Es ist nun schon lange her, dass ich Teil 1 und Teil 2 meiner Reihe „Das erste Mal – Wie haben andere Läufer angefangen?“ hier veröffentlicht habe. Nun gibt es zwei weitere Berichte, mit Erfahrungen, wie sie unterschiedlicher eigentlich nicht sein können. Aber gerade das zeigt die gewaltige Bandbreite an Läufertypen, die alle eines eint: der Spaß am Laufen!
16,5 Jahre. Pupertät. Schlimm. Wegbleiben, rauchen und Bier trinken, alles andere interessiert nicht.
Irgendwann habe ich mitbekommen, dass sich mein Vater ein neues Hobby gesucht hat. Er geht nun in den örtlichen Lauftreff joggen. Es muss mich zwangsweise interessieren, da ich es, wenn ich zu Hause bin, ja ständig zu hören bekomme, wie lange und wie weit er denn schon laufen kann.
Super, gegen das Laufen habe ich ja nichts, immerhin bin ich schon immer gerne die 1000 Meter im Sportunterricht gelaufen, aber die Dauerberichte gingen mir doch gewaltig auf die Nerven. Wir trafen eine Vereinbarung: Ich gehe ab 1. Januar auch in diesen Lauftreff und laufe (trainiere?) so lange mit, bis ich schneller bin als er. Dann höre ich aber sofort wieder mit dem Herumgerenne auf und er lässt mich damit in Ruhe.

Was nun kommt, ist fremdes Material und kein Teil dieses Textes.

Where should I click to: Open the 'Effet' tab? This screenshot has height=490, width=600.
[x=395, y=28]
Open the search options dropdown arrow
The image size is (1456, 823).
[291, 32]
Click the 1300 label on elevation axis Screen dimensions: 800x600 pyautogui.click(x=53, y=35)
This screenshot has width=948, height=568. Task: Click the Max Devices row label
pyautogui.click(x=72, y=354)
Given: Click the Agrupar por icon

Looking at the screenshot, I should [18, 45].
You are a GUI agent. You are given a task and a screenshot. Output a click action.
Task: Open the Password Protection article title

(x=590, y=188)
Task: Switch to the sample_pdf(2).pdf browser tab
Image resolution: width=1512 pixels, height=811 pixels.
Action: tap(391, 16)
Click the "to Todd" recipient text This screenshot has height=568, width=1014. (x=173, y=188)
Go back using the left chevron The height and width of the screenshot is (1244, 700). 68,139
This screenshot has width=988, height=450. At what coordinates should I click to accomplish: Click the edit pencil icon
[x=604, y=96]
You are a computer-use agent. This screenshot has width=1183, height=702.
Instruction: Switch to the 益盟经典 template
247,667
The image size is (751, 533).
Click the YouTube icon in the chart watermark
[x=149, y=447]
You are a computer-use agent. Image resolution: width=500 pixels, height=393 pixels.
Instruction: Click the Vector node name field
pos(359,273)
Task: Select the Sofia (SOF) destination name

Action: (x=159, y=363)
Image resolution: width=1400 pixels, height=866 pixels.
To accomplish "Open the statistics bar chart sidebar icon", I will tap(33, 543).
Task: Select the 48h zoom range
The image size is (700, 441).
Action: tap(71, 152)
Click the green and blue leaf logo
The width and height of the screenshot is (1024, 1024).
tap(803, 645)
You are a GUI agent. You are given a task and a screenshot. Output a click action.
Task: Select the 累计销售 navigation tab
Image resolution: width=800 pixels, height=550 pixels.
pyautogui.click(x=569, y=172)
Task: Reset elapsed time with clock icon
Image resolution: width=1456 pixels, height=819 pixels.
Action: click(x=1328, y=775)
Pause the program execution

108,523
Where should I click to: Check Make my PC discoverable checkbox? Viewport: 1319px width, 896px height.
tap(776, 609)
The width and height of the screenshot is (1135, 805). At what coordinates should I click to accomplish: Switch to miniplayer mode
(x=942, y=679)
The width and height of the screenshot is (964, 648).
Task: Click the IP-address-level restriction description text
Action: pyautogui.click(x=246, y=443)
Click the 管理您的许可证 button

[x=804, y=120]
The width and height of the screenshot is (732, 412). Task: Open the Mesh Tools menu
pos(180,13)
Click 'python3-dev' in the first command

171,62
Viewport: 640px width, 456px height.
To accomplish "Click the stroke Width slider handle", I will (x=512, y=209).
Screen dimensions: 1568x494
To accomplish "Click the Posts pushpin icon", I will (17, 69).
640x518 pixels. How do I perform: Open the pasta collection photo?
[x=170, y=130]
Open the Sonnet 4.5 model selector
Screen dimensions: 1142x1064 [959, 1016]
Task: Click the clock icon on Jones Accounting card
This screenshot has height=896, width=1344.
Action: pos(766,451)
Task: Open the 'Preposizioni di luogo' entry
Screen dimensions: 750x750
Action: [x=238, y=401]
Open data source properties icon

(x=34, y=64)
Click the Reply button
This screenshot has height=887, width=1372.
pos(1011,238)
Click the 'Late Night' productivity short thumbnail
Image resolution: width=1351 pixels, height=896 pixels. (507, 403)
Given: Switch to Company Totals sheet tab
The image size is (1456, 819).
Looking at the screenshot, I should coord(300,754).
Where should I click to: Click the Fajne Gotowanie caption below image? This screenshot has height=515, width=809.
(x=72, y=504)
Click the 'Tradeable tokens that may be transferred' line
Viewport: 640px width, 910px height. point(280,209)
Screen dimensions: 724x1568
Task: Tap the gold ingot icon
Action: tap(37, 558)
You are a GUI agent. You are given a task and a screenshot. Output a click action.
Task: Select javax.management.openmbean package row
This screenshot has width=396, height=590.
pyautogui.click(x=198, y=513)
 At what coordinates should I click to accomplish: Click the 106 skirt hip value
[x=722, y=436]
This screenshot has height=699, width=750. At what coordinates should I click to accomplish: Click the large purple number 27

So bin ich also ab 1.1. schön brav Mittwochs und Samstags in den Lauftreff. Mit den Adidas Hallenfussball-Schlappen machte das dann wenig Sinn, auch wenn ich mit diesen aus dem Stand 8 km nonstop laufen konnte. So durfte ich mir ein paar Brooks Laufschuhe aussuchen und war sogar stolz darauf. Obgleich ich die ganze Sache zeitlich lediglich begrenzt sah.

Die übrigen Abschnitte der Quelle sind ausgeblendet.